** TASK GOAL **
Write out the listing below word for word, from the line containing "Open executions via the play circle icon" down through the line containing "tap(31, 328)". Leave the pictures out of your copy.

** ENTRIES SUPPLIED **
▬▬▬
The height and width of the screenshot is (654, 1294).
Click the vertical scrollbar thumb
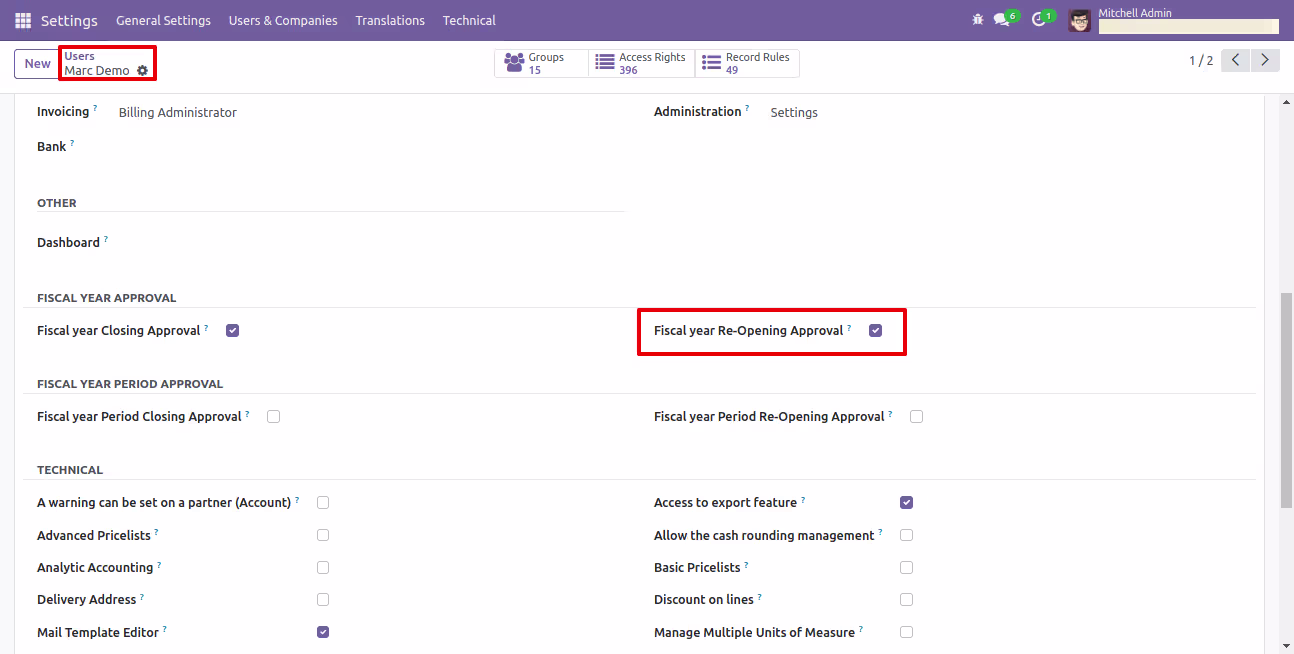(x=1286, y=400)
▬▬▬
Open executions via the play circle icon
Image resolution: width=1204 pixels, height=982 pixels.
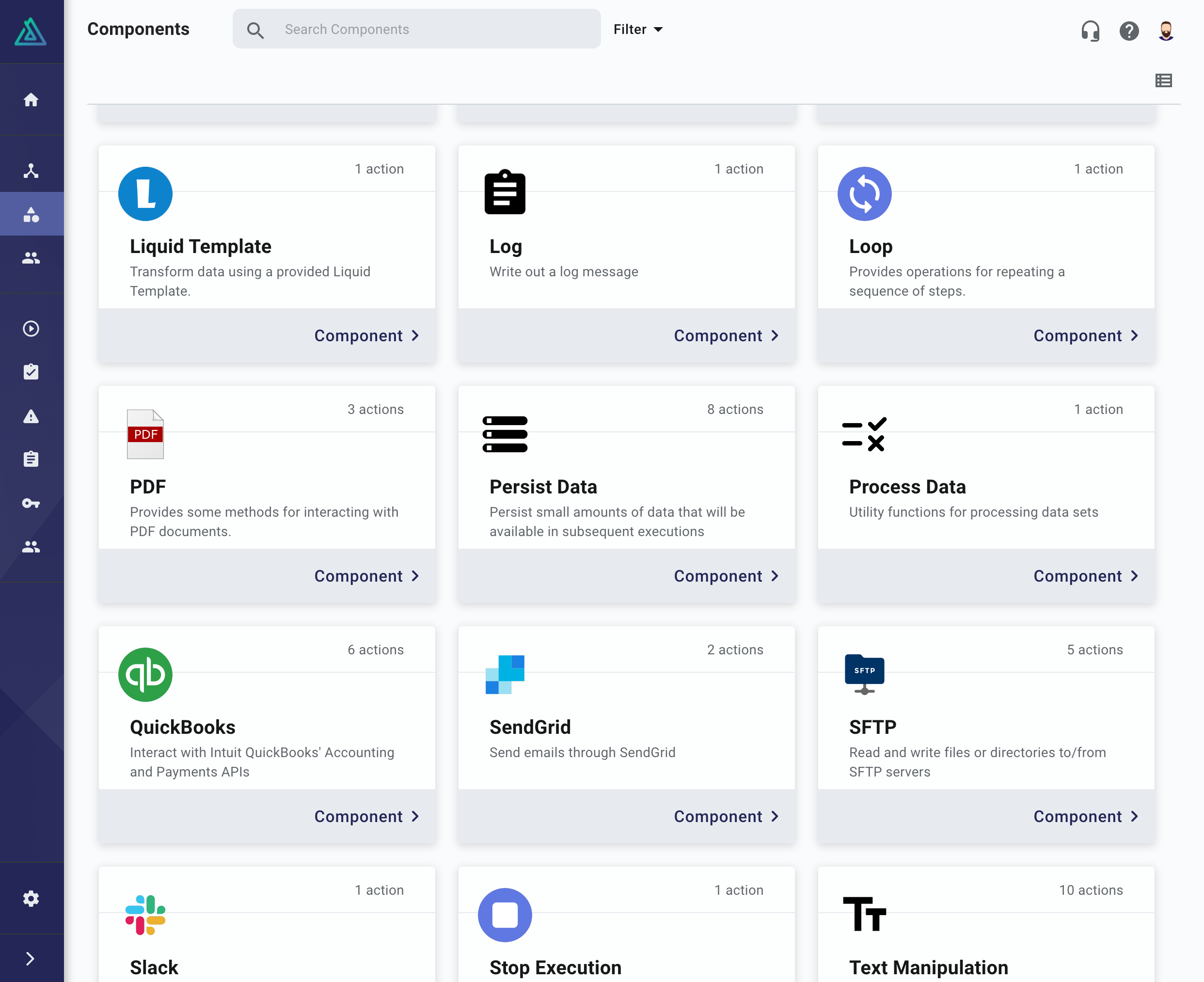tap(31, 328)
▬▬▬
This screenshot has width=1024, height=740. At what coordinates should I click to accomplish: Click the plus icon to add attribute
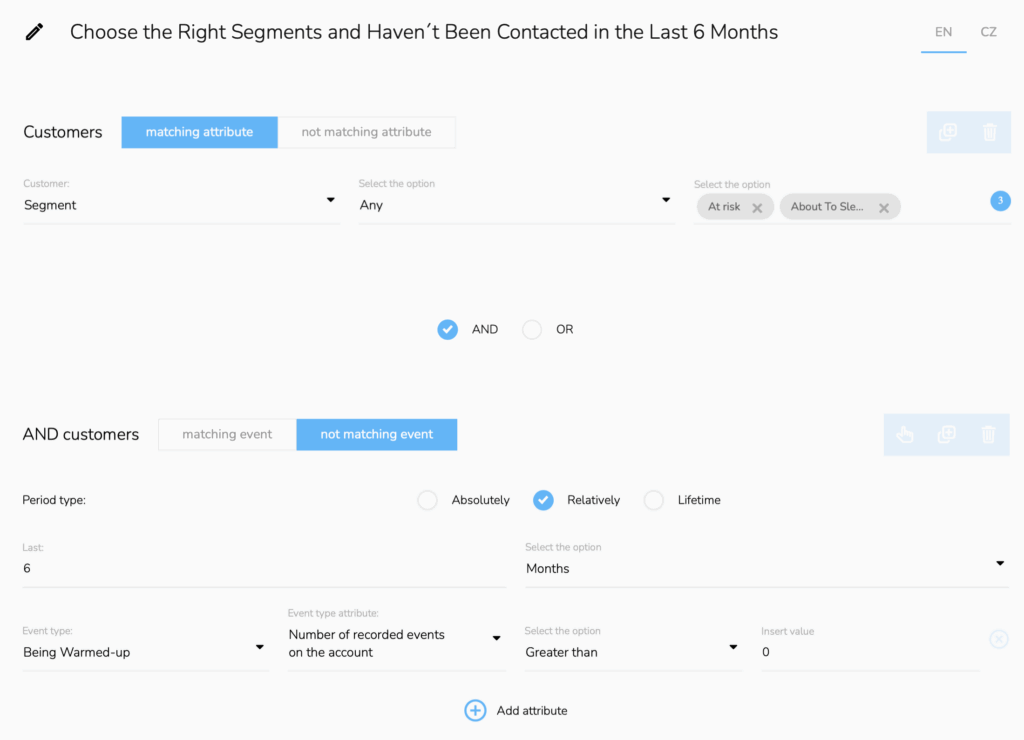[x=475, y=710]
▬▬▬
** COMPLETE ANSWER **
Open executions via the play circle icon
Image resolution: width=1204 pixels, height=982 pixels.
tap(31, 328)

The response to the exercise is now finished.